Tutto comincia quando alcuni pazienti, non soddisfatti dalle cure ricevute, si rivolgono ad altri odontoiatri, che ben presto rivolgono la fatidica domanda: scusi, ma chi le ha messo le mani in bocca? Viene fuori il nome di Sergio S. ma nessuno lo ha mai sentito nominare come collega.

Risultato: i clienti vittime parlano con l’ordine dove ci vuol poco ad accertare che nell’albo degli odontoiatri non risulta alcun iscritto con quei dati anagrafici.

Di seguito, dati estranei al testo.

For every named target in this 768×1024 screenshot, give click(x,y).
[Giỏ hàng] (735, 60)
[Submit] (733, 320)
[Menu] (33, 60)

Il resto è facilmente intuibile: la denuncia ai Nas, le prime indagini, gli appostamenti e infine il blitz di mercoledì mattina nel corso del quale il dentista vero e l’abusivo vengono colti in flagrante intervento.

Difficile per il primo sostenere che non sapesse niente dell’altro. Tanto più che mentre il laureato faceva la spola con l’altro studio nel capoluogo, il praticone lavorava praticamente a tempo pieno a San Giovanni.

Il paradosso di questa storia è che i pazienti erano convinti di mettersi nelle mani di un vero dentista, se non altro perchè le tariffe erano quelle di uno studio odontoiatrico con tutti i crismi in regola, comprese le fatture, che non erano certo quelle di un odontotecnico o di un assistente. Insomma, il danno e la beffa. Bisognerà adesso vedere se verranno allo scoperto altri pronti a dichiarare di aver usufruito delle «cure» del finto dentista senza sapere che per lui la laurea era un optional non richiesto.

Comunque sia, un altro caso di esercizio abusivo di una professione delicatissima, come se ne vedono in continuazione. L’ultimo è di pochi giorni fa. Uno che, secondo quanto ha raccontato la signora sua paziente, usava come gabinetto dentistico il bagno di casa. In quel caso non si è tuttavia arrivati all’accertamento della verità processuale, perchè il reato era già estinto dalla prescrizione. Ma l’allarme resta: quanti abusivi continuano a mettere le mani (e i ferri) nelle bocche, spesso inconsapevoli, degli aretini?